DOCUMENT SEGMENT -
########

The following description of the particular terms of the shares supplements the description of the general terms and provisions of the
preference stock in the accompanying prospectus. The following description is a summary and it does not describe every aspect of the shares. Our
restated articles of incorporation and a certificate of determination of preferences relating to the shares, which have been or will be filed as an
exhibit to the registration statement of which this prospectus supplement is a part and which is incorporated by reference in this prospectus
supplement, contain the full legal text of the matters described in this section. This summary is qualified by the restated articles of incorporation
and the certificate of determination relating to the shares. Therefore, you should read carefully the detailed provisions of the restated articles of
incorporation, as amended, and the certificate of determination relating to the shares.

Dividends

Dividends on the shares are cumulative from the date of issue. Holders of shares will be entitled to receive, when, as, and if declared by our
board of directors or a duly authorized committee of the board, out of assets legally available for the payment of dividends under California law,
cumulative cash dividends based on the liquidation preference of the shares at a rate equal to (1) 6.250% per annum for each semi-annual dividend
period from the issue date of the shares to, but excluding, February 1, 2022 (the "Fixed Rate Period"), and (2) three-month LIBOR plus a spread of
4.199% per annum, for each quarterly dividend period from February 1, 2022 through the redemption date of the shares, if any (the "Floating Rate
Period"). We may reopen this series and issue additional shares of Series E Preference Stock either through public or private sale at any time after
the original issue date.

########

LISTED RECORDS -
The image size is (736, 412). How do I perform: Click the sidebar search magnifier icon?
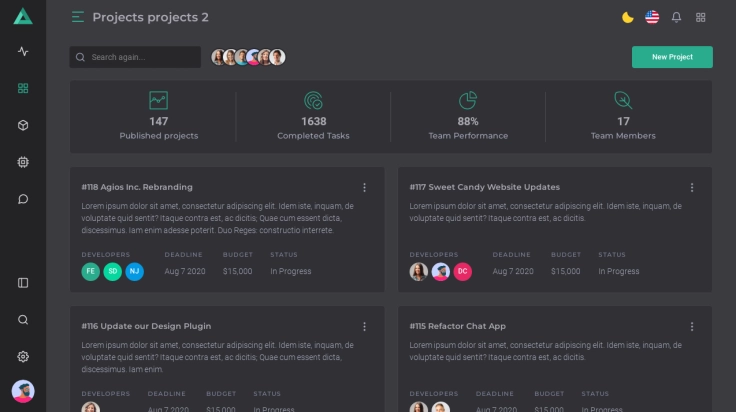pos(23,320)
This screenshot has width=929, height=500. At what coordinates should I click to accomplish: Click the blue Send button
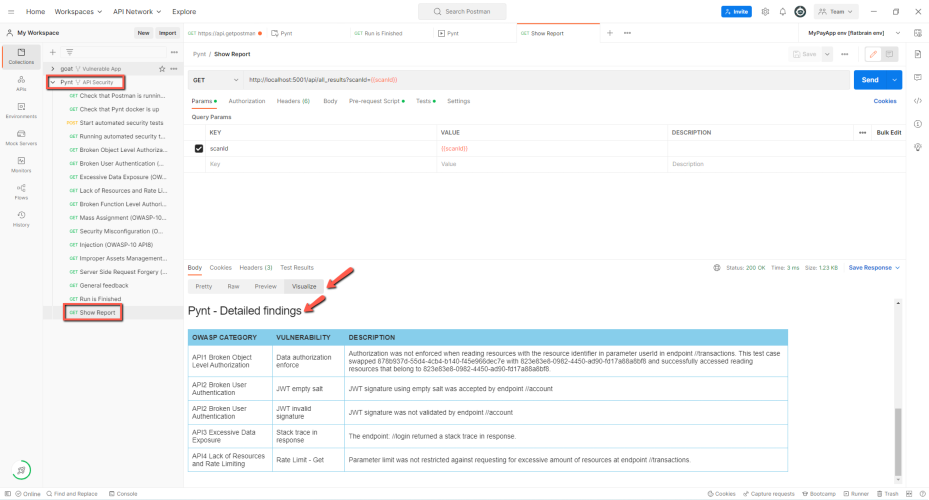[870, 80]
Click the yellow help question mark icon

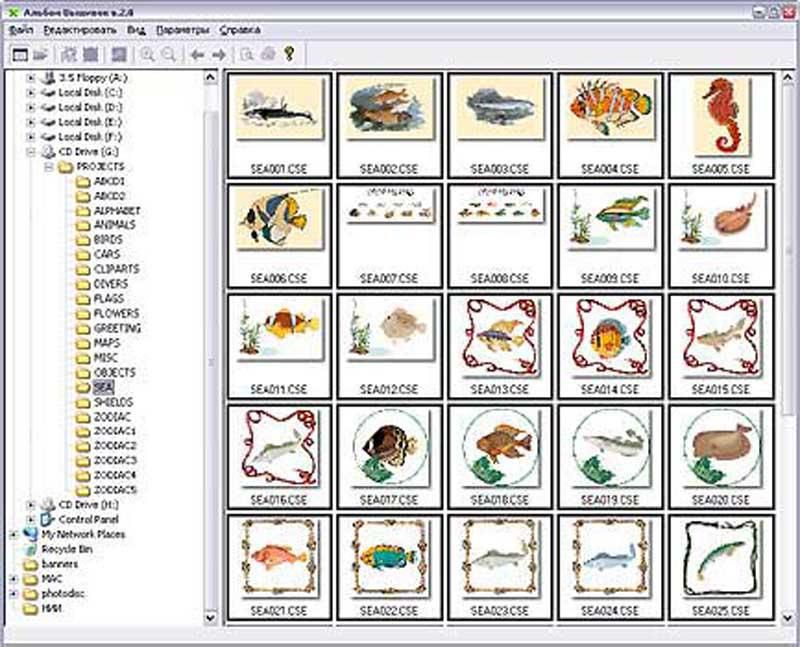click(x=289, y=55)
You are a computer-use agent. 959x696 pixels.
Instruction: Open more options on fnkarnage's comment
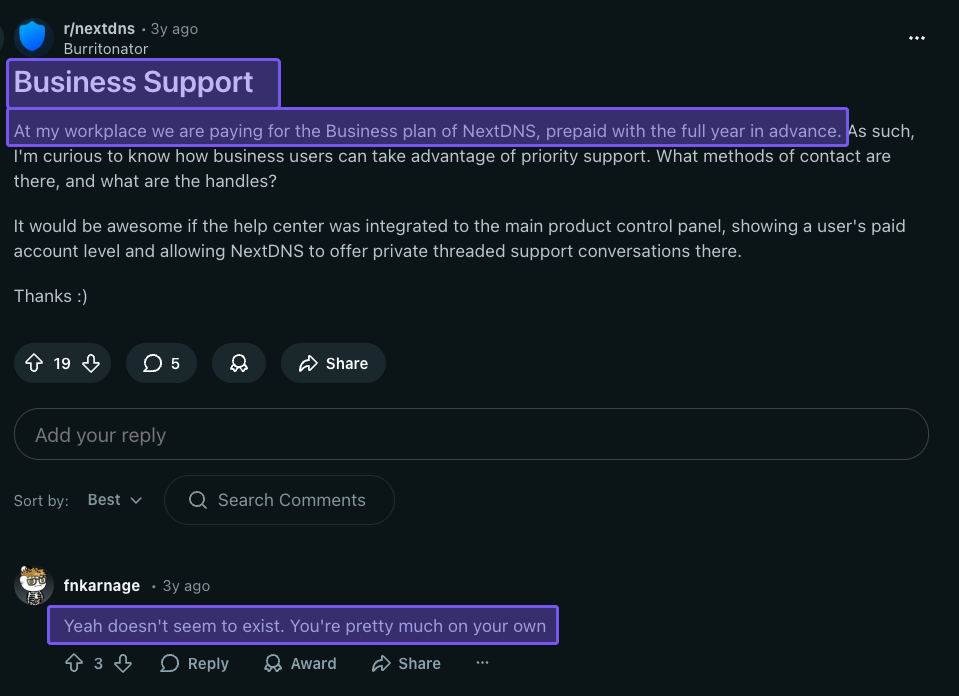pyautogui.click(x=482, y=663)
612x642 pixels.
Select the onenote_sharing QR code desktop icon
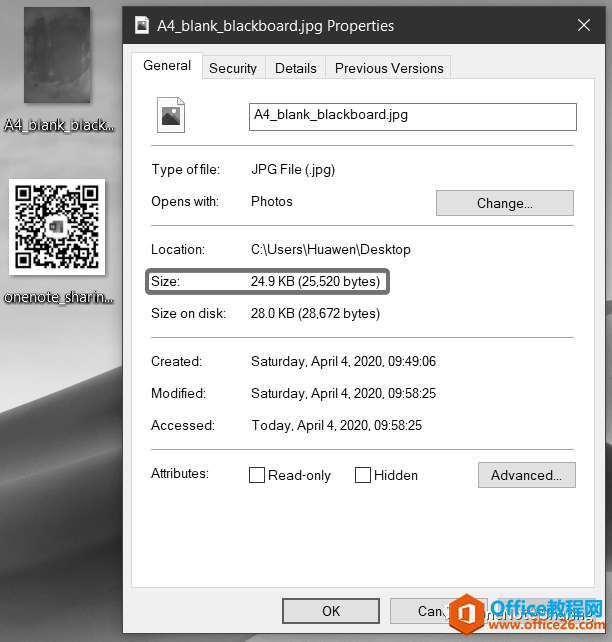[57, 227]
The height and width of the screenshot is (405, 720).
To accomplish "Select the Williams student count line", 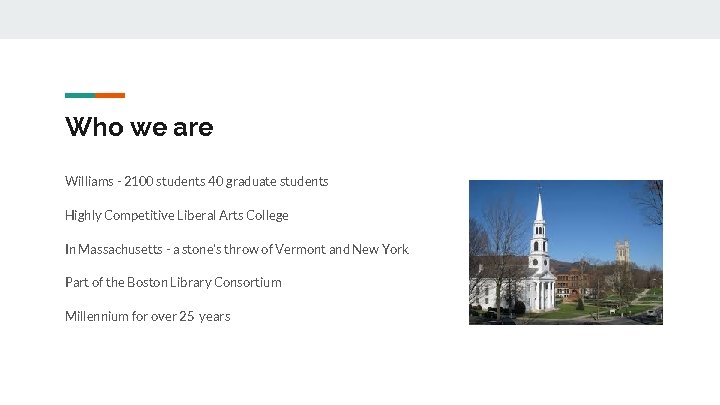I will tap(196, 182).
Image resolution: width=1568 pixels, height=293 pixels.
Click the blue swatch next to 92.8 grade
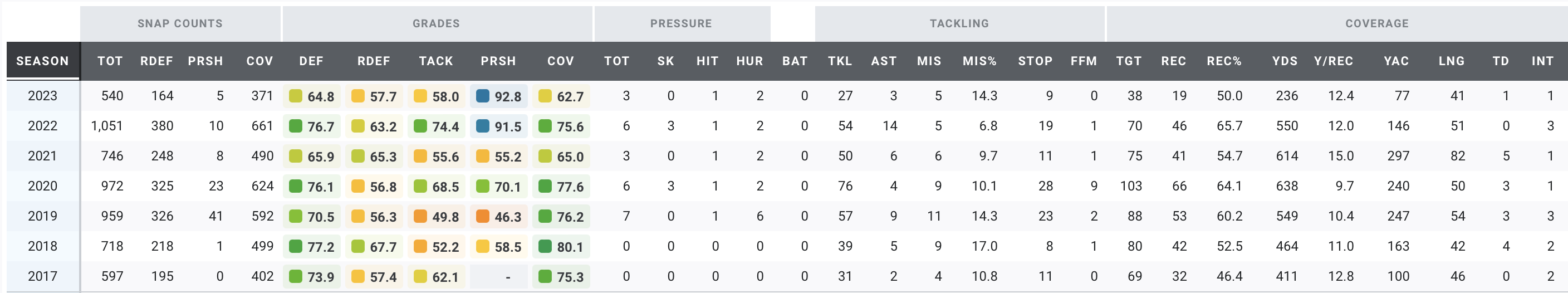tap(482, 96)
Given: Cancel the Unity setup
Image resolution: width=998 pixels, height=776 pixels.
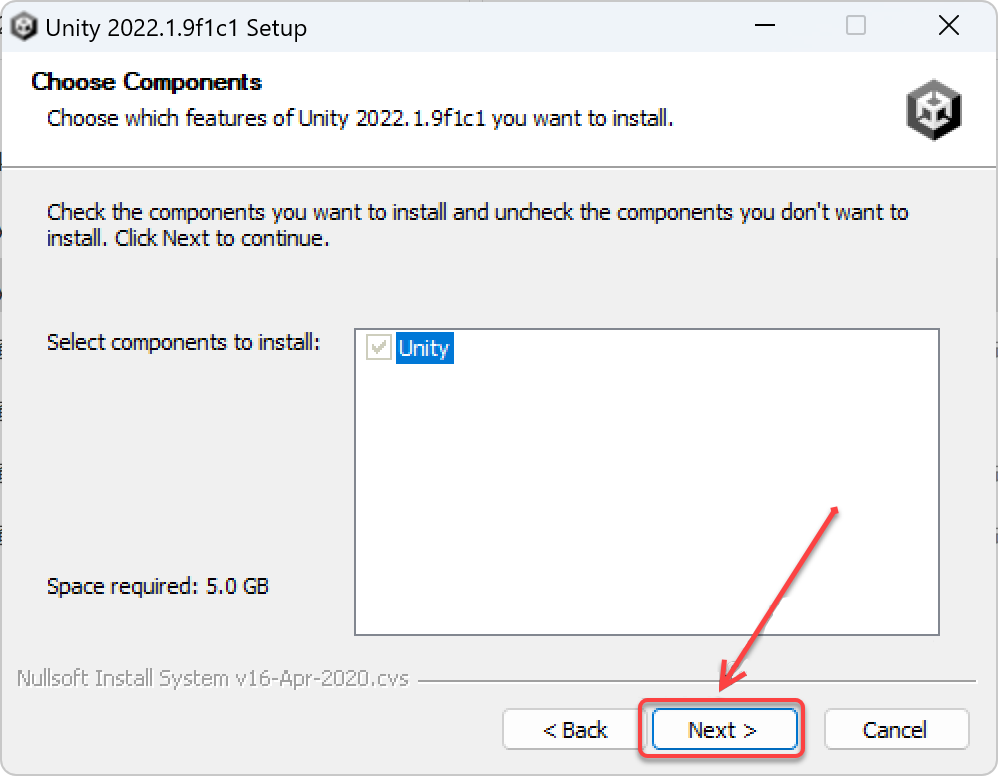Looking at the screenshot, I should (895, 730).
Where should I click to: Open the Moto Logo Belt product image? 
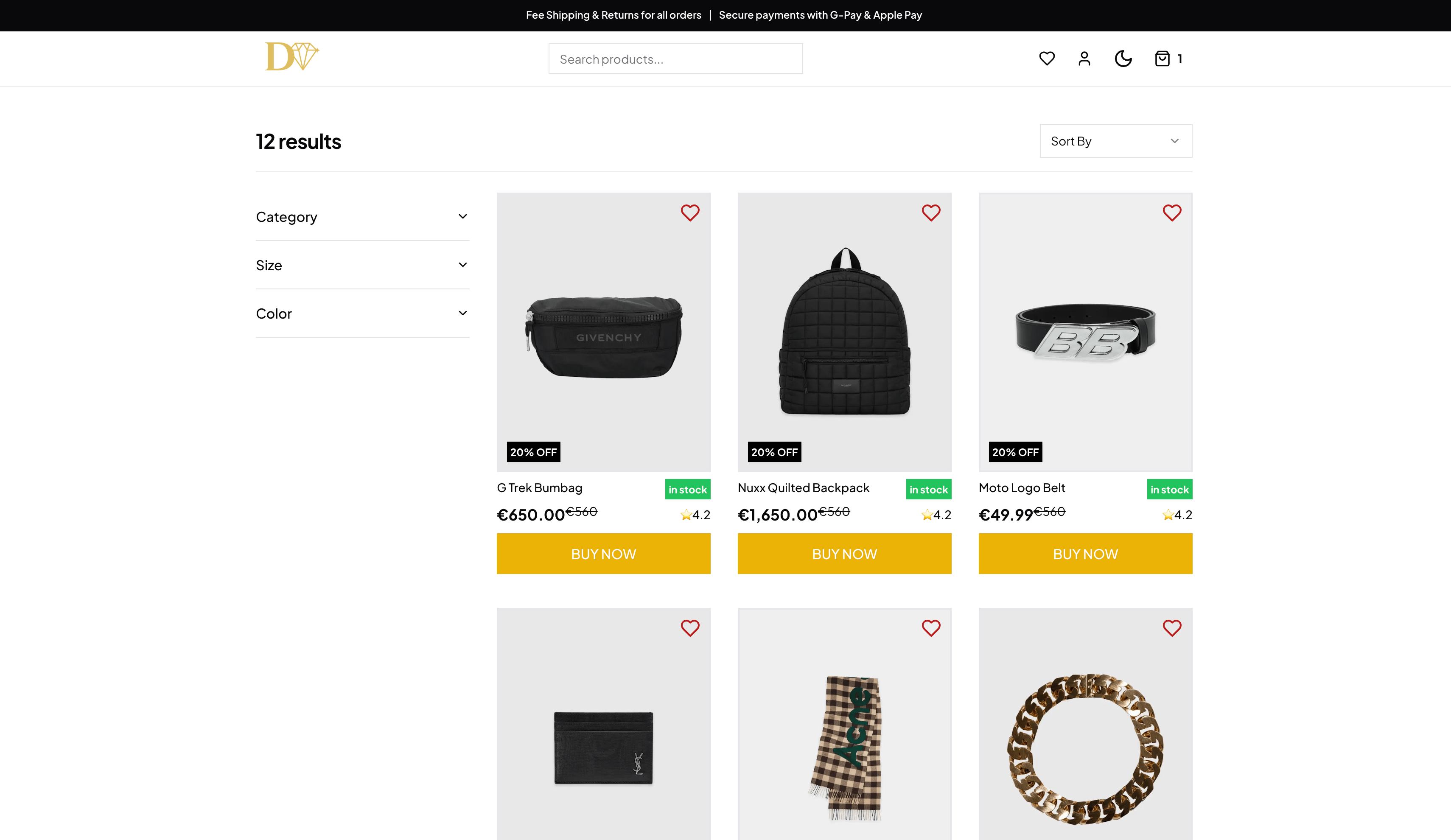click(x=1085, y=332)
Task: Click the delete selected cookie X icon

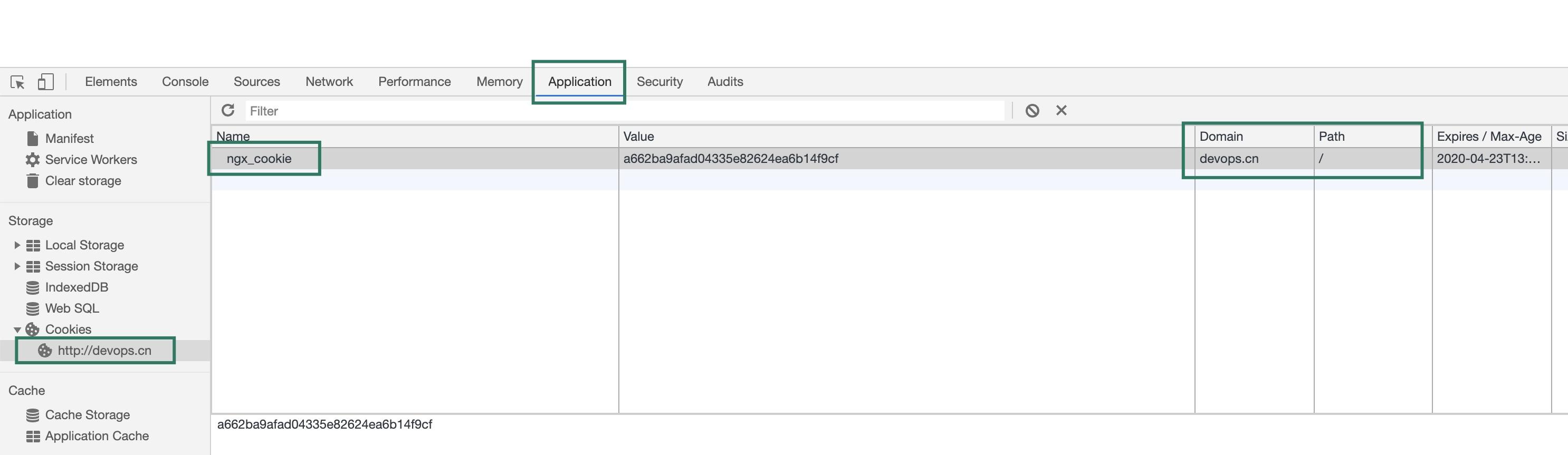Action: point(1061,111)
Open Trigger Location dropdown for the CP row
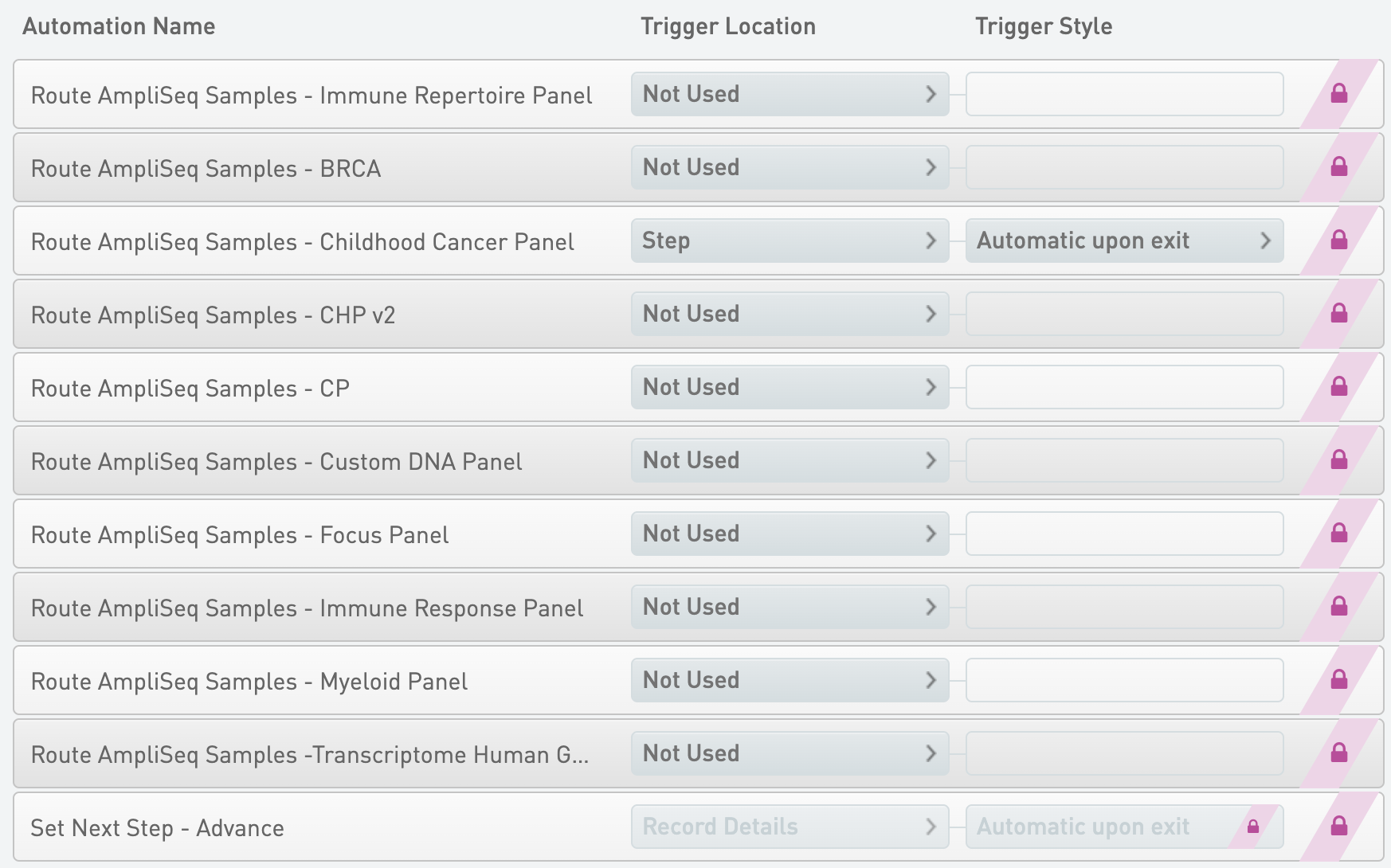 click(x=790, y=387)
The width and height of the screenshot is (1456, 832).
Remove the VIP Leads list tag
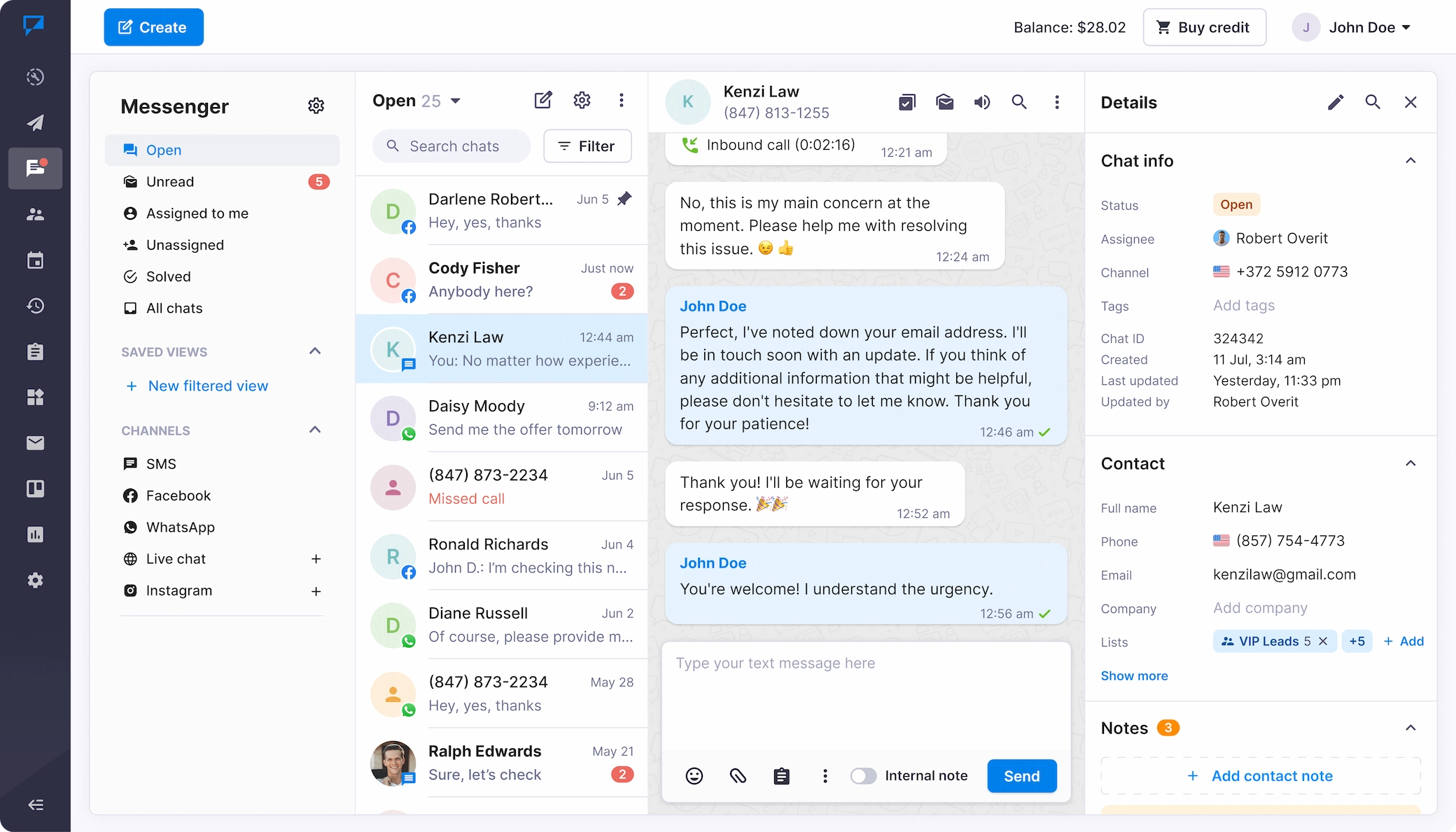(x=1323, y=641)
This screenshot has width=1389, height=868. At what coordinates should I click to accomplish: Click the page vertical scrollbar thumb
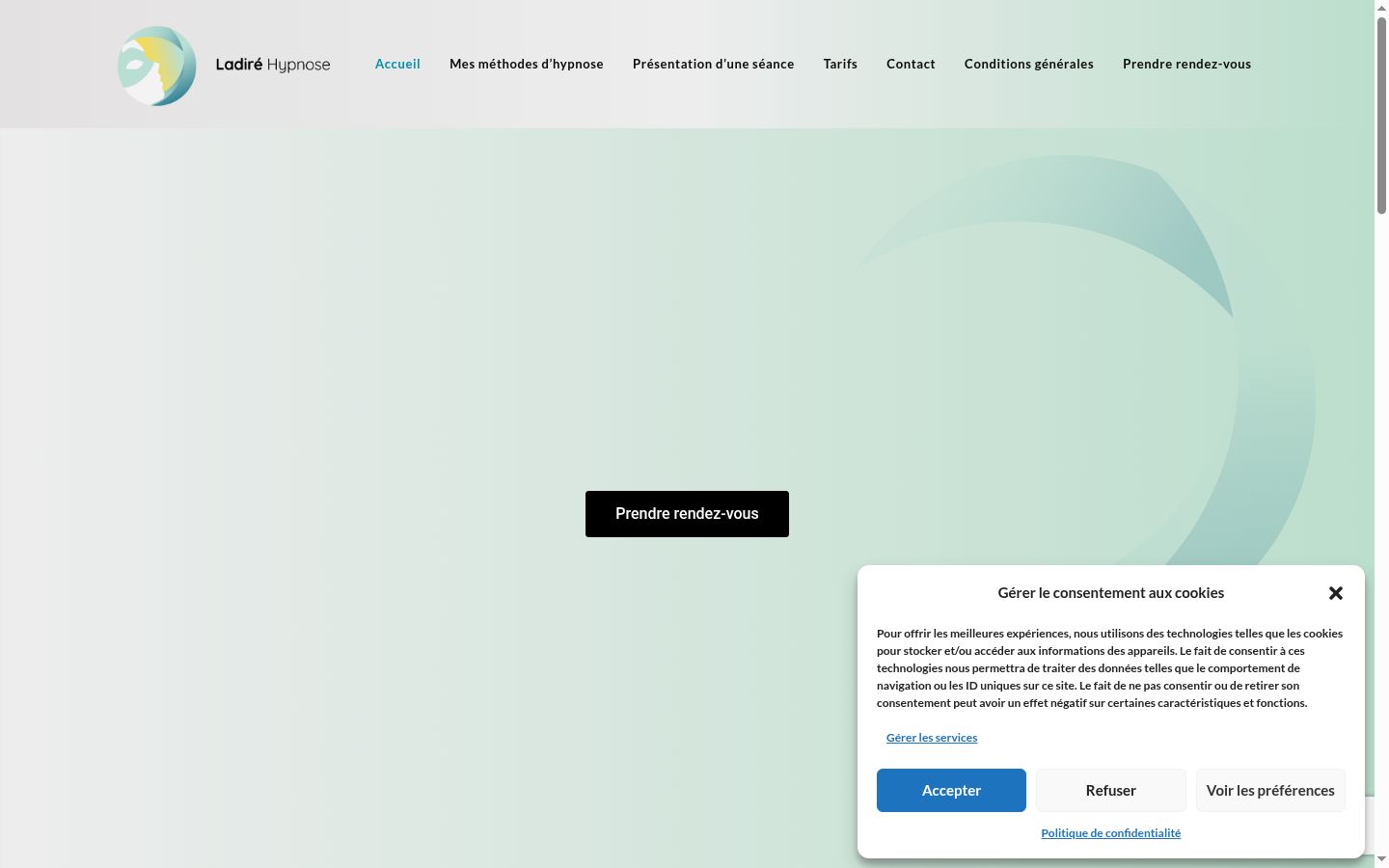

########

REQUIRED ACTIONS -
- A) Name every document that the preference stock description refers to.
- B) Transcribe the passage of the preference stock description between "Dividends on the" and "original issue date.", inclusive.

EXPECTED RESPONSES -
- A)
- The accompanying prospectus
- The restated articles of incorporation
- The certificate of determination of preferences relating to the shares
- The registration statement
- The prospectus supplement

- B)
Dividends on the shares are cumulative from the date of issue. Holders of shares will be entitled to receive, when, as, and if declared by our
board of directors or a duly authorized committee of the board, out of assets legally available for the payment of dividends under California law,
cumulative cash dividends based on the liquidation preference of the shares at a rate equal to (1) 6.250% per annum for each semi-annual dividend
period from the issue date of the shares to, but excluding, February 1, 2022 (the "Fixed Rate Period"), and (2) three-month LIBOR plus a spread of
4.199% per annum, for each quarterly dividend period from February 1, 2022 through the redemption date of the shares, if any (the "Floating Rate
Period"). We may reopen this series and issue additional shares of Series E Preference Stock either through public or private sale at any time after
the original issue date.